A obra mexicana da coroação careceu da técnica e do detalhamento que

estiveram presentes nas obras de Debret e de Jacques-Louis David, do mesmo

tema. Na coroação de D. Pedro, Debret conseguiu, apesar das dificuldades, aplicar

os preceitos compositivos neoclássicos apreendidos com seu mestre e tio Jacques-

Louis David demonstrando "(...) a preocupação do pintor de história com a exatidão

na descrição da cena observada, em que recupera todos os detalhes da

composição individualmente, para depois reconstruí-los à sua maneira (...)"35.

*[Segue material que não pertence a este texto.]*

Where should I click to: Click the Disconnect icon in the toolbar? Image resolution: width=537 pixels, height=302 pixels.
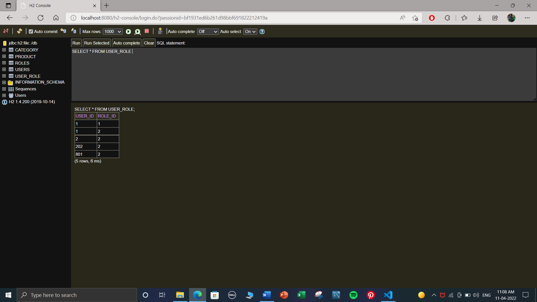tap(6, 31)

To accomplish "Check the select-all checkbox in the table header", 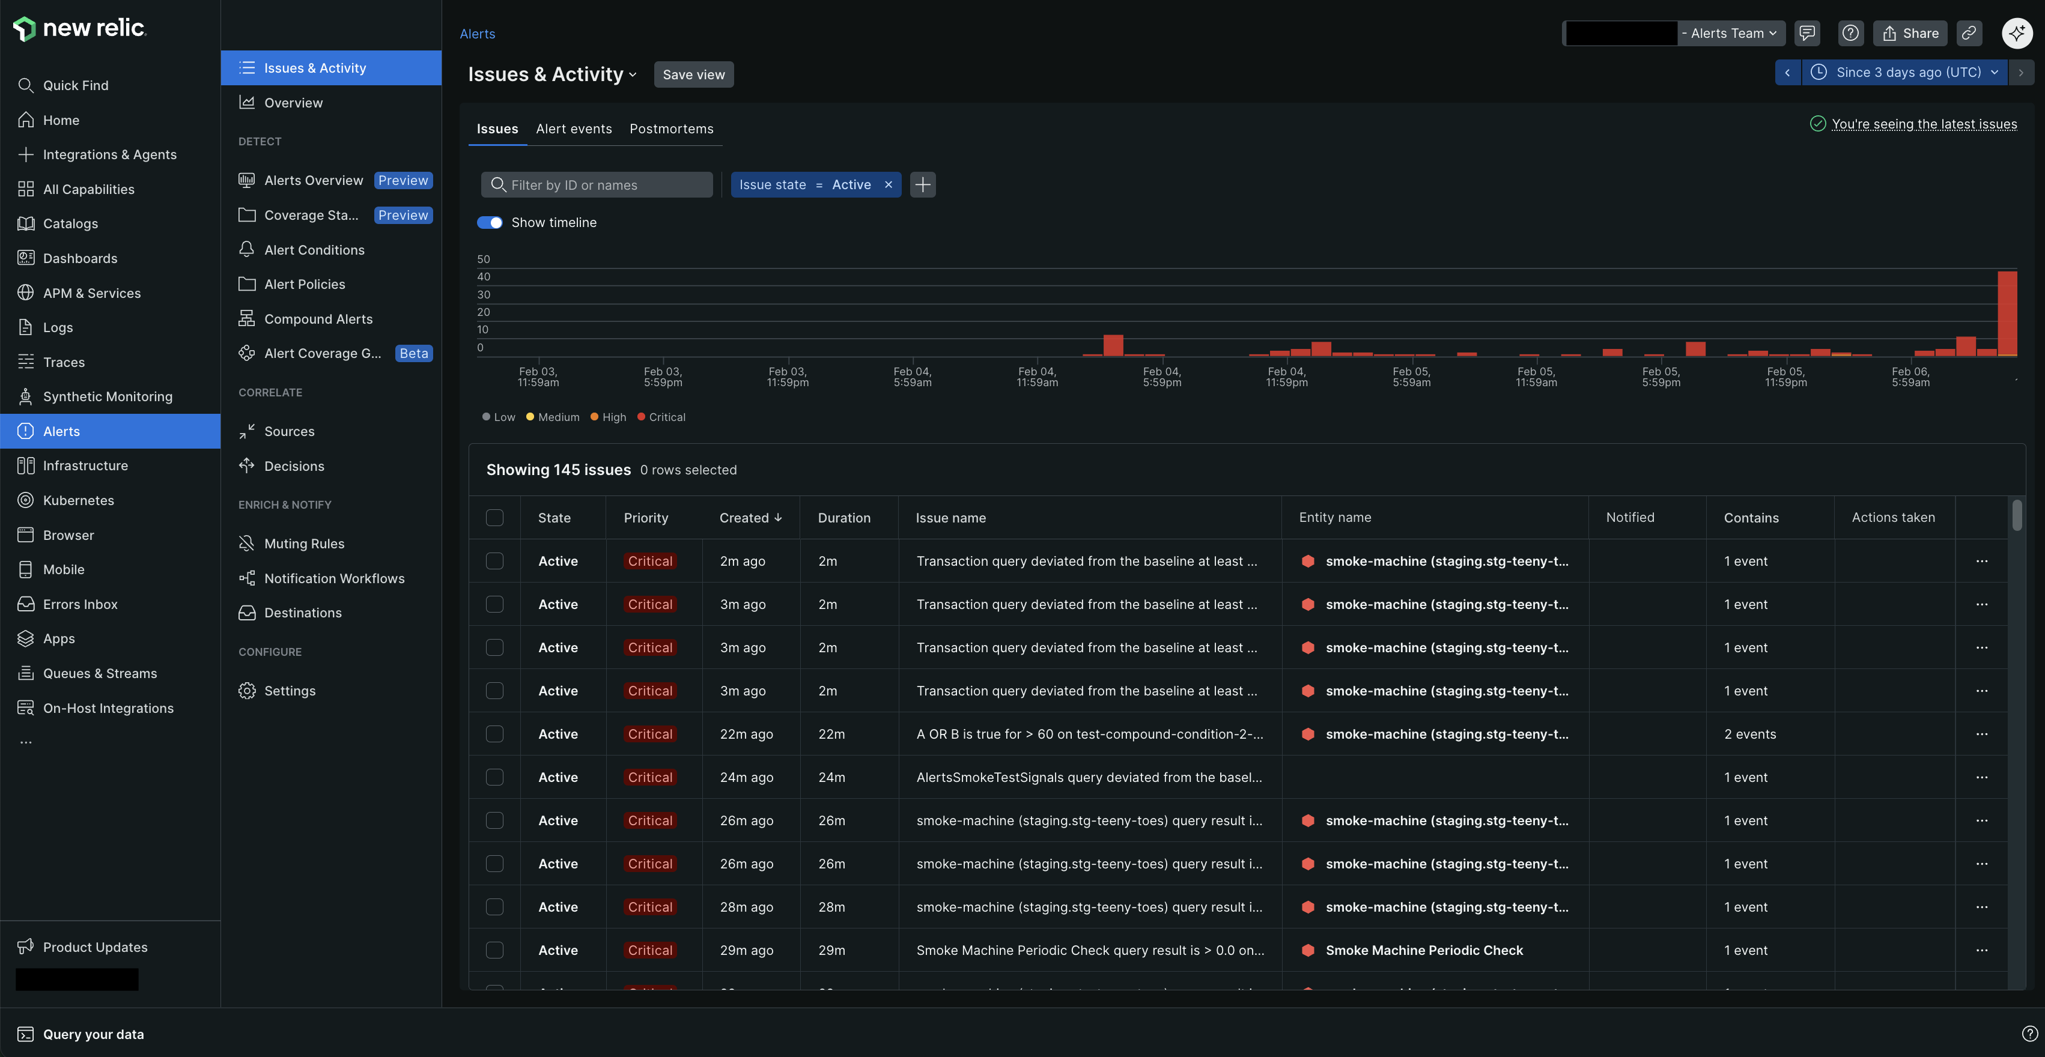I will [495, 517].
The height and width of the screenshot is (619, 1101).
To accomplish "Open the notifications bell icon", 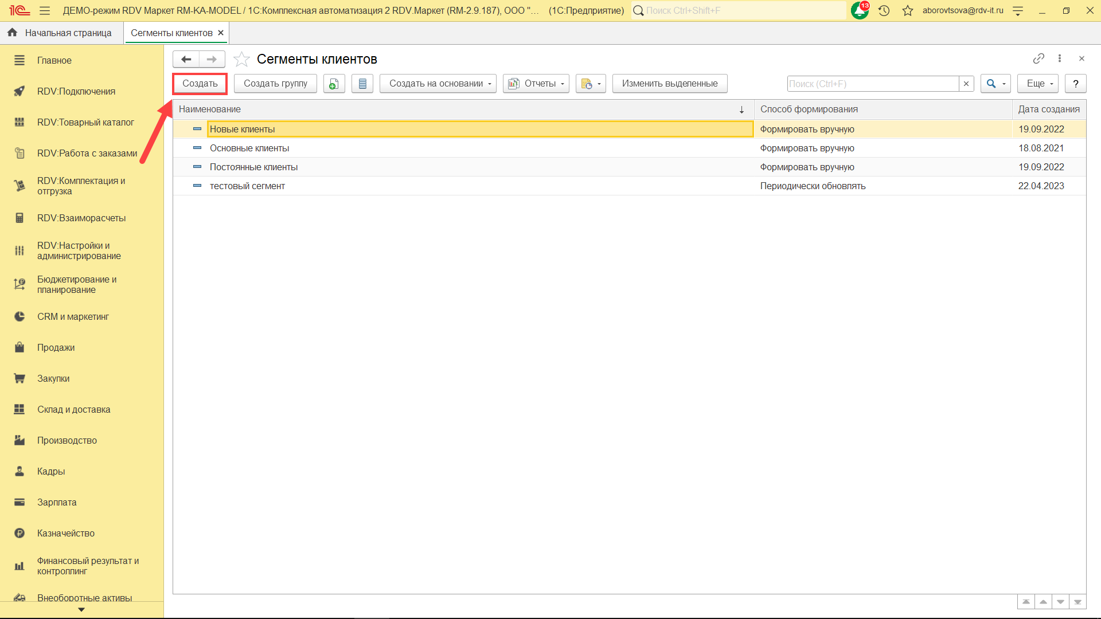I will [x=860, y=10].
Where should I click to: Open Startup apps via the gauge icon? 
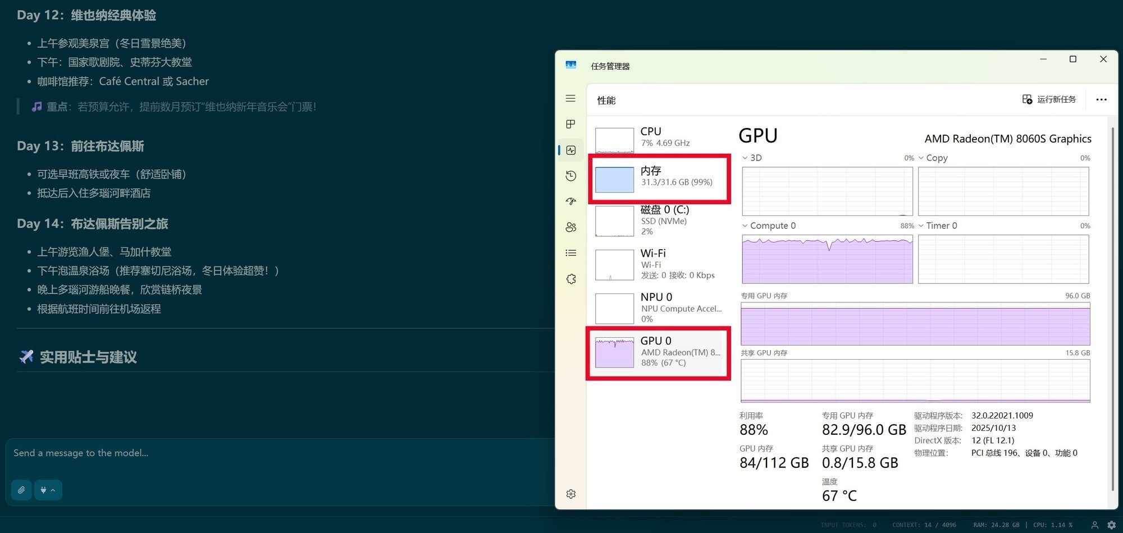[570, 201]
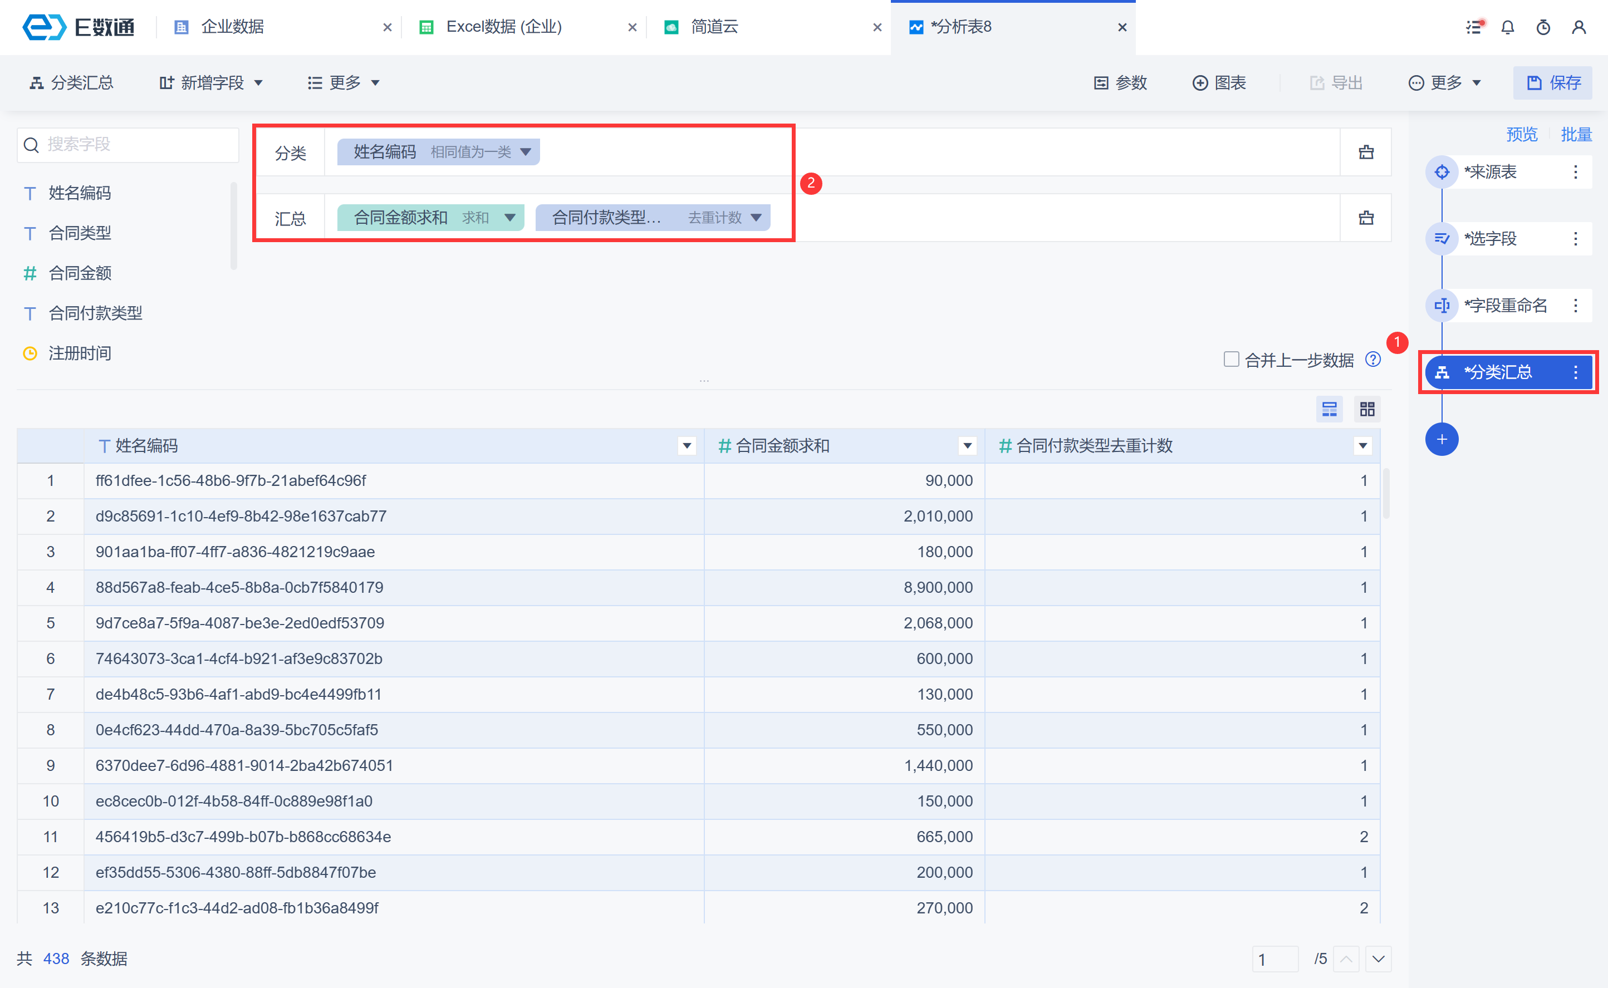
Task: Open the three-dot menu of 来源表 step
Action: point(1575,172)
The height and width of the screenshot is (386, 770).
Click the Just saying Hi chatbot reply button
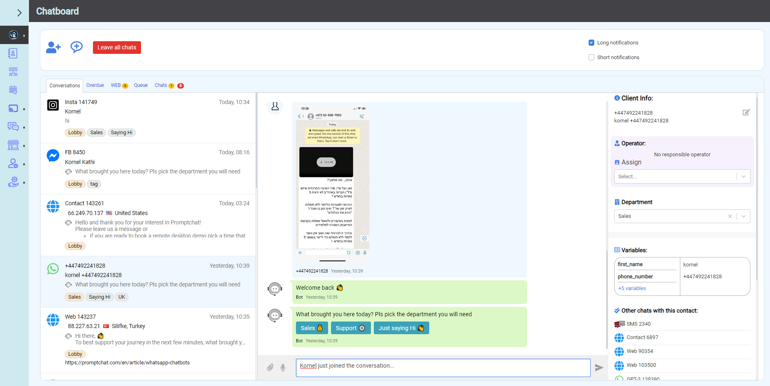click(401, 328)
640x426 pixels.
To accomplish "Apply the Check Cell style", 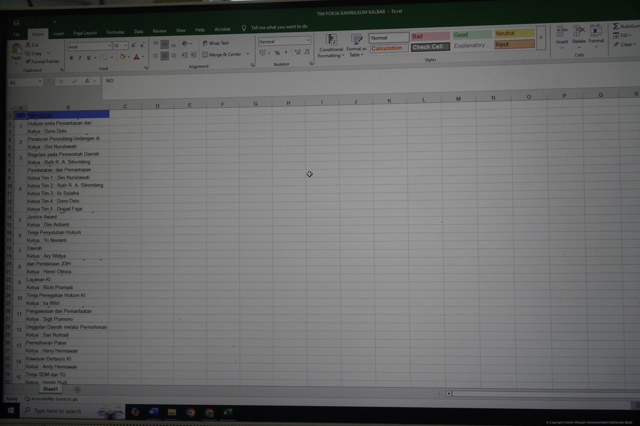I will click(430, 47).
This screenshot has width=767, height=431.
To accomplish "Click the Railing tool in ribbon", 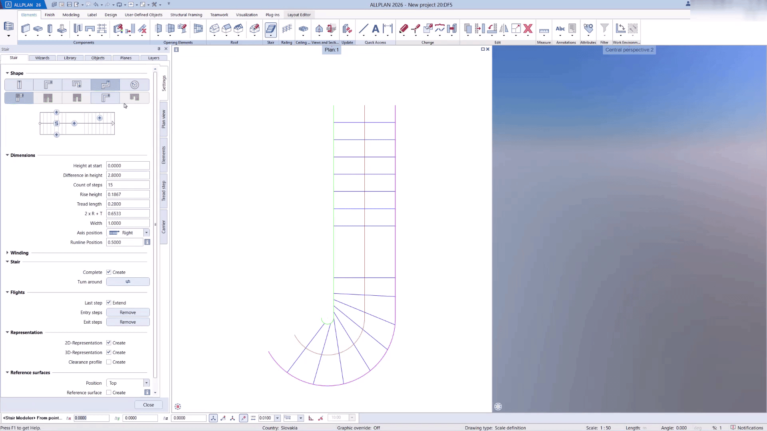I will tap(286, 29).
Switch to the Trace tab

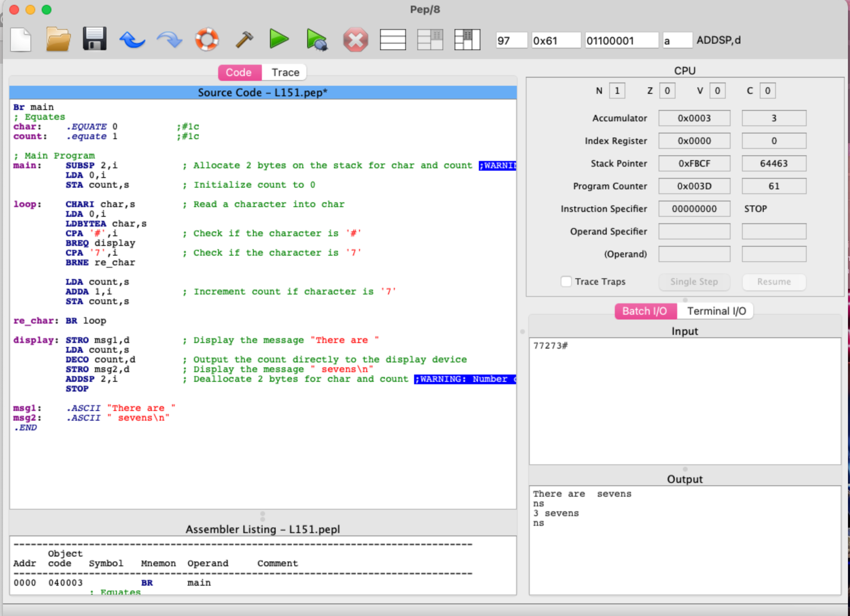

Desta maneira, mais uma vez se nota que a arte mexicana exerceu a sua

função de registrar o momento e legitimá-lo, mesmo sem ter a qualidade e a técnica

que o Brasil da mesma época possuía com os artistas pensionistas da Missão

Artística Francesa.

A vista escolhida por Debret mostra o detalhamento dos personagens, das

vestimentas, das insígnias e de todos os símbolos e cores que compunham a

solenidade. No caso da representação de Iturbide, o artista localizou a cena e

posicionou os personagens no fundo da tela fazendo com que mal se notassem as

diferenças entre eles.

A análise das obras representativas dos momentos cruciais da política

mexicana após a Independência demonstra que as artes tiveram um grande papel

documental na reprodução dos eventos, apesar de carecerem de uma estrutura

acadêmica apropriada. Contrariamente ao Brasil de D. Pedro I, que contava com

artistas de alto nível técnico que haviam estudado na França e servido ao Império

Napoleônico, o México de Iturbide precisou improvisar uma arte legitimadora e

inventar uma monarquia. O resultado disso foi uma mistura dos elementos da

tradição monárquica espanhola que se revela nos cerimoniais e no uso dos

símbolos como trono, cetro e coroa, unidos a elementos do imaginário napoleônico

como as entradas triunfais, as roupas e as insígnias que foram construídos sobre os

fortes e robustos alicerces de um passado Imperial Asteca.

35 DIAS, Elaine. “A representação da realeza no Brasil: uma análise dos retratos de D. João VI e D. Pedro I, de Jean-Baptiste Debret”. Anais do Museu Paulista – História e Cultura Material, São Paulo, v. 14, n. 1, p. 243-261, jan.-jun, 2006. P. 97.